Pythonの変数は、「データが格納されているメモリ上の場所(オブジェクト)に付けられたラベル(名前)」と理解するのが最も適切です。🏠🏷️
多くのプログラミング言語のように「データを格納するための箱」と理解しても間違いではありませんが、Pythonでは「名前をデータに結びつける」という側面が非常に重要です。
Pythonの変数を理解するための重要なポイントは以下の3点です。
変数は、値(データ)そのものを直接保持しているのではなく、その値が格納されているオブジェクト(メモリ上の実体)を指し示しています。これは、1つのオブジェクトに複数のラベル(変数名)を貼ることができるということです。
a = [1, 2, 3]
b = a # b は a と同じリストオブジェクトを指す
b.append(4)
print(a)
# 出力: [1, 2, 3, 4] -> b の操作が a に影響するのは、同じオブジェクトを見ているため
C++やJavaのような言語では、変数を宣言するときに型を指定しますが、Pythonでは変数名に型はありません。データ型は、変数名が指し示している「値(オブジェクト)」自体が持っています。
x = 10 # x は整数オブジェクト (int) を指す
x = "Hello" # x は文字列オブジェクト (str) を指す
# 変数 x の型が変わったのではなく、x が指し示すオブジェクトが変わった
Pythonにおける代入演算子 (=) は、数学的な「等しい」という意味ではなく、「右辺のオブジェクトを、左辺の変数名に結びつける」という操作を意味します。
この「ラベル付け」の考え方こそが、Pythonの動的型付け(Dynamically Typed)という性質を支えています。

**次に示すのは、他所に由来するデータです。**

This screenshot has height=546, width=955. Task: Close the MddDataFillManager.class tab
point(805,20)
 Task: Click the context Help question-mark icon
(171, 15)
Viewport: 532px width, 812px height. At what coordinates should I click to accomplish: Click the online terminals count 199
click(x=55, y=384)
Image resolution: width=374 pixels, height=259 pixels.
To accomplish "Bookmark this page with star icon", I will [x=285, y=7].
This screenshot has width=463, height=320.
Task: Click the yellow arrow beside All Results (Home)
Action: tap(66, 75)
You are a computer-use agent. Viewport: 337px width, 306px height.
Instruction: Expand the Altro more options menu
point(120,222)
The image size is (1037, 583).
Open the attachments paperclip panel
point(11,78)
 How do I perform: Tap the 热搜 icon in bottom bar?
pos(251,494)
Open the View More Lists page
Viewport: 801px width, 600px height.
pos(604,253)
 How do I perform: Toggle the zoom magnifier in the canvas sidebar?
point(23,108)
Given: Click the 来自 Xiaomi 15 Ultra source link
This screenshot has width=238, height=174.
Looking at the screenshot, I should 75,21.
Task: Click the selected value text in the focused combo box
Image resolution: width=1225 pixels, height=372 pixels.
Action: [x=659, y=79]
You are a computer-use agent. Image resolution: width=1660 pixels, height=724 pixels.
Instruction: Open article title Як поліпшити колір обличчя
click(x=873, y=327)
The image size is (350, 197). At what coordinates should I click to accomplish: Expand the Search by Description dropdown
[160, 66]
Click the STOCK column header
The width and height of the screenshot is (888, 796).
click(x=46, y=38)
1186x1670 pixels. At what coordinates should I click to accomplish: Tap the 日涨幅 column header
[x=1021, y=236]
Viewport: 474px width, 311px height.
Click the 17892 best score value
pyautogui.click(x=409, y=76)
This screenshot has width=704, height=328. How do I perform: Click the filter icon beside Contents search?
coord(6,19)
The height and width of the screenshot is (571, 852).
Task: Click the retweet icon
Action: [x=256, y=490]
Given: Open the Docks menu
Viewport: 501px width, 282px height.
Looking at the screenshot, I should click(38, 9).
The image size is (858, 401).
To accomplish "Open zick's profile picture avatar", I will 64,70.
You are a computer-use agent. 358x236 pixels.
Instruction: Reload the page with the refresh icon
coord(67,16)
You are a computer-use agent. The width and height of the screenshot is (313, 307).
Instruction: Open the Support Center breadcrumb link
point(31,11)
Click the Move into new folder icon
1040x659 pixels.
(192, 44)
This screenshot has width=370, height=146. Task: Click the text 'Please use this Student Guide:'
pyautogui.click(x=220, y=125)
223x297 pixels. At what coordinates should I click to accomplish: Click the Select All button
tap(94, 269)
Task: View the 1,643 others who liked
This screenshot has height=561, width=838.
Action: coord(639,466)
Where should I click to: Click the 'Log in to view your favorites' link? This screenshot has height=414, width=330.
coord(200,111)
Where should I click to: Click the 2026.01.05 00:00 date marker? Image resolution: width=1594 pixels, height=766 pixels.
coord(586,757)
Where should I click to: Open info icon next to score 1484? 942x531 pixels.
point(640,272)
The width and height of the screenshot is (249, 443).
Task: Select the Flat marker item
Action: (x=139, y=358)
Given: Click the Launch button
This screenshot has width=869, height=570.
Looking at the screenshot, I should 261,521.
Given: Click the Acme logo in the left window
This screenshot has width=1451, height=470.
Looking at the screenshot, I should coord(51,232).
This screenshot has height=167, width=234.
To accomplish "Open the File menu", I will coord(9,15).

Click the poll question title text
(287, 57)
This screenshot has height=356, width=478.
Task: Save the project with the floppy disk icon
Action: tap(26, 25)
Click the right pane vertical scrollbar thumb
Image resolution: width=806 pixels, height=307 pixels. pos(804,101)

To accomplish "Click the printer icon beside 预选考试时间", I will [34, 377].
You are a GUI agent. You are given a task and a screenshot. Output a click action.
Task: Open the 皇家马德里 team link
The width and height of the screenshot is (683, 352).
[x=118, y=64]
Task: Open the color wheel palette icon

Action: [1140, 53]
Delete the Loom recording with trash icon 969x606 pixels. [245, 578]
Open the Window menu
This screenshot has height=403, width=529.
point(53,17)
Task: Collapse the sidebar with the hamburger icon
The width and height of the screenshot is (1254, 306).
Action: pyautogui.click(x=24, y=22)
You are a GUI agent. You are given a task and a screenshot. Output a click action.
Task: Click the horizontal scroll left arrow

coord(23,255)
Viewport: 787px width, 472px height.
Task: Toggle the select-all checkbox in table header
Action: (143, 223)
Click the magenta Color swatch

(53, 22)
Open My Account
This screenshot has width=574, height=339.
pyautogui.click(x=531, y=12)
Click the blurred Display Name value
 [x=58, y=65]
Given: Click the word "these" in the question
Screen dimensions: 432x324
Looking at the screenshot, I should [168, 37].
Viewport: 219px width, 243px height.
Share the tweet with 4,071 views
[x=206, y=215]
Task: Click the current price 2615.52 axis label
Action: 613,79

| 誤解されやすい理解 | Pythonの正確な理解 |
|---|---|
| 箱(データを入れる場所) | ラベル(データが置かれた場所を指す名前) |
| 変数に型がある | オブジェクト(値)に型がある |
したがって、Pythonの変数は、「特定のデータを指し示す、柔軟に変更可能な名前のタグ」として捉えるのが最も正確です。